* _PROBLEM DETAILS_
Your answer must be every line of the data that contains "heading".

Stored data entries
- Opening Delimiter -

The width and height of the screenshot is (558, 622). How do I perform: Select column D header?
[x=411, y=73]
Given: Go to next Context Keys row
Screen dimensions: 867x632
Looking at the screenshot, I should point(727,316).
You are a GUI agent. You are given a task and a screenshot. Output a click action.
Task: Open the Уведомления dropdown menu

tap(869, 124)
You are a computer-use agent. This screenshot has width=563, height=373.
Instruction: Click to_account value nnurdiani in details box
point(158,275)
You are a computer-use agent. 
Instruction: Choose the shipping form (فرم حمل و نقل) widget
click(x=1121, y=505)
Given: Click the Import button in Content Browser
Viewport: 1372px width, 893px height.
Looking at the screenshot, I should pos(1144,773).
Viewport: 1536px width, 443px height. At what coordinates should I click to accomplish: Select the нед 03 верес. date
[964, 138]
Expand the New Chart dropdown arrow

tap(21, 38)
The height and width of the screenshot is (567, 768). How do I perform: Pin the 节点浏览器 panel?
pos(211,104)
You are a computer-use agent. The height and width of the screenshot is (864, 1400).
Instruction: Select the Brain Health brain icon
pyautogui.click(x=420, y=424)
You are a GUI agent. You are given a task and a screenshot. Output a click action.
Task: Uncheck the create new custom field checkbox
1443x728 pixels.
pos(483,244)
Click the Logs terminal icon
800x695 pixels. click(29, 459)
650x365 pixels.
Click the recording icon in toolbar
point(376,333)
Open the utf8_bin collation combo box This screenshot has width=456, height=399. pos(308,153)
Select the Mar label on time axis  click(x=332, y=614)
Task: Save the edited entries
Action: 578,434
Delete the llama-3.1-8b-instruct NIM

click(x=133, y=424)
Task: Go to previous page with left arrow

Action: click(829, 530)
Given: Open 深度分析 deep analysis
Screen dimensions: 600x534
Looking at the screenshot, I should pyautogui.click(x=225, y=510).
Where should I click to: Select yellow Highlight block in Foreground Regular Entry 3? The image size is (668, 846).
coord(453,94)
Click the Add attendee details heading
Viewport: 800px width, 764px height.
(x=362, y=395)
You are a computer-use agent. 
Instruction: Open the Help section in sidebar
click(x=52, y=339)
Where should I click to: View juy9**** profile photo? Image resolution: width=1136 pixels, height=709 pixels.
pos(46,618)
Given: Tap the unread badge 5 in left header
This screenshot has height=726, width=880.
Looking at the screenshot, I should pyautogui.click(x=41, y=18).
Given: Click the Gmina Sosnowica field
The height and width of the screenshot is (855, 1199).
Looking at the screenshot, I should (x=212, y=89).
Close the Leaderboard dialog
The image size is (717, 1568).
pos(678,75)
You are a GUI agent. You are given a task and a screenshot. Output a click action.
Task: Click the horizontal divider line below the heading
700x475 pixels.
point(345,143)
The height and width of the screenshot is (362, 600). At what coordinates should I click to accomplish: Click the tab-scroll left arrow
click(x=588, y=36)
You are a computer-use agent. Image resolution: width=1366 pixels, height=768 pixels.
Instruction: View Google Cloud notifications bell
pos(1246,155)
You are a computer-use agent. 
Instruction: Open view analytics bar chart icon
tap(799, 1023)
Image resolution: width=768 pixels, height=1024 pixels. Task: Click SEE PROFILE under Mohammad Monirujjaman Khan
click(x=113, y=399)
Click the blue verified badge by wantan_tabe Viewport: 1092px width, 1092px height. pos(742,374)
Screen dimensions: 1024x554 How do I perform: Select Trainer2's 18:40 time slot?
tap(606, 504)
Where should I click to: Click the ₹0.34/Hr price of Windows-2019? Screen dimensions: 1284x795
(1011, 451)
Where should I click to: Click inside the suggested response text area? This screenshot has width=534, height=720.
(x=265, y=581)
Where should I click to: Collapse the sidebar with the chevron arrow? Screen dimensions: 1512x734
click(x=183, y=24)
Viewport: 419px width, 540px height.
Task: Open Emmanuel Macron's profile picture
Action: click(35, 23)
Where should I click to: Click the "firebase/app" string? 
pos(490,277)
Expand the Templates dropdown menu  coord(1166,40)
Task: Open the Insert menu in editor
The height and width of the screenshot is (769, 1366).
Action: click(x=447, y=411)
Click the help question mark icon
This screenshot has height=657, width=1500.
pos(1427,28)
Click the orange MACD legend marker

- Closing Delimiter -

* _ANSWER AREA_
Click the Add attendee details heading
Task: Click the horizontal divider line below the heading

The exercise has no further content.